Things That Matter

Plot TWIST: Cafeteria Lady Who Allegedly Gave a Free Meal to a Hungry Child Was Actually Giving Him Special Treatment Because He Was ‘Popular’

In a surprising twist to the viral story about the cafeteria lady who was fired for giving a student a free meal, the catering company that serves the Mascoma Valley school district revealed that the student in question had actually not been charged for meals in three months.

On March 28th, Bonnie Kimball was fired from her job as a cafeteria worker because she allegedly gave a student $8 worth of free food when he was low on funds.

According to a report by Union Leader, Bonnie Kimball, the cafeteria lady at the center of the scandal, claimed she had been giving the boy food for free because he was a “popular jock”.

According to Café Services, Inc, it is district policy that “every student in the lunch line gets lunch” and “now that there is a change in staff, this student’s account shows regular activity”, when in the three months previous, the account had showed no transactions. “This employee was dishonest and was let go for not following procedures,” said Brian Stone, President of Fresh Picks Cafe.

The story gained traction and international attention when celebrity chef José Andrés tweeted out his support of Kimball and offered her a job in his charity organization, World Central Kitchen.

At the time, the backlash to Kimball’s termination was so widespread and severe that the school district apologized and offered Kimball her job back.

“It is our goal to do right by our families, community, students and employees,” Superintendent Amanda Isabelle said at the time. “The events of these past few weeks and the feedback I have received from parents has given me considerable pause.”

But as more evidence came to light on the cafeteria worker’s motivations, the situation appears to be more complicated.

According to a statement by Fresh Picks, the catering company under contract with the Mascoma Valley school district, Kimball was initially dishonest about charging the boy as well as the amount of funds in the boy’s account.

“The employee told the manager that she charged the student’s account for the lunch,” said Stone in a recorded statement. “But, the manager later confirmed there were no charges on the account.

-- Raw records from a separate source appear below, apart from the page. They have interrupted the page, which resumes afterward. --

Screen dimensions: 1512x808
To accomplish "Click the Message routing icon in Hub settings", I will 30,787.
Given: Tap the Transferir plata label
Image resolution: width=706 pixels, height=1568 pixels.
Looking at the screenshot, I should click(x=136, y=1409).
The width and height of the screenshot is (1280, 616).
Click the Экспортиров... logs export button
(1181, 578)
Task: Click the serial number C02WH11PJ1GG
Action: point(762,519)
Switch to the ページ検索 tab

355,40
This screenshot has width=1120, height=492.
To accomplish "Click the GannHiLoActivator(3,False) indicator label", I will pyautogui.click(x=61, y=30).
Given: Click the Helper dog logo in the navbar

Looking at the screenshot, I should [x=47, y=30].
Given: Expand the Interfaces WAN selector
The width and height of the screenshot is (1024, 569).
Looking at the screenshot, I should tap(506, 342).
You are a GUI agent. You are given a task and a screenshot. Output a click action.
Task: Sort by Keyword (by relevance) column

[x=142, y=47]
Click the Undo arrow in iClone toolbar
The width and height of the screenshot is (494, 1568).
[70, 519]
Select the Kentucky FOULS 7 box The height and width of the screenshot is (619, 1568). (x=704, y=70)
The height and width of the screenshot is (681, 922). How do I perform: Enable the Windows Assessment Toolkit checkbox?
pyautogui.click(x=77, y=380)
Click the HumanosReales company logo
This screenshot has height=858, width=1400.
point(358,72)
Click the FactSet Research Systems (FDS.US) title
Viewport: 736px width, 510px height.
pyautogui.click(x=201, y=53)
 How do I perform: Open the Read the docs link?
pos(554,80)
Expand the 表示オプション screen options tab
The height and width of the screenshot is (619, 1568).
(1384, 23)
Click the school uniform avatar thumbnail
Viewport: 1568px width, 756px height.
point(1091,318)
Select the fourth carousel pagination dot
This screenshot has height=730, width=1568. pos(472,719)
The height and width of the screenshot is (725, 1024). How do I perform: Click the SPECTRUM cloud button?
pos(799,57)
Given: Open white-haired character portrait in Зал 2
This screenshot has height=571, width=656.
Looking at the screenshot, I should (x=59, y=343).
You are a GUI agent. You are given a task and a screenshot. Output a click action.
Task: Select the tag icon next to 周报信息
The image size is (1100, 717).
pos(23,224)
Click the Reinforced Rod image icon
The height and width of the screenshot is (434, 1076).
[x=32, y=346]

So, what the employee said was not true.”

Additionally, the mother of the 17-year-old boy says that Kimball has been privately messaging her son on Facebook.

The mother of the 17-year-old male student has revealed to the press that Kimball has been messaging her son on Facebook in order to orchestrate what appears to be a cover-up. According to the message, Kimball told the boy to load money to his card for the next day because she knew her manager would be watching her.

“We will prolly [sic] get written up, but we can make it look good. Lol,” Kimball allegedly wrote to the teen through Facebook messages.

“What kind of an adult says that to a child?,” said the boy’s mother to the Union Leader.

The mother of the 17-year-old student also wanted to clarify the false reports that her child was too poor to afford lunch or was “going hungry”.

“I have three children, and they are all well-cared for and well-fed”, she said. “She did not get fired for feeding a hungry child”.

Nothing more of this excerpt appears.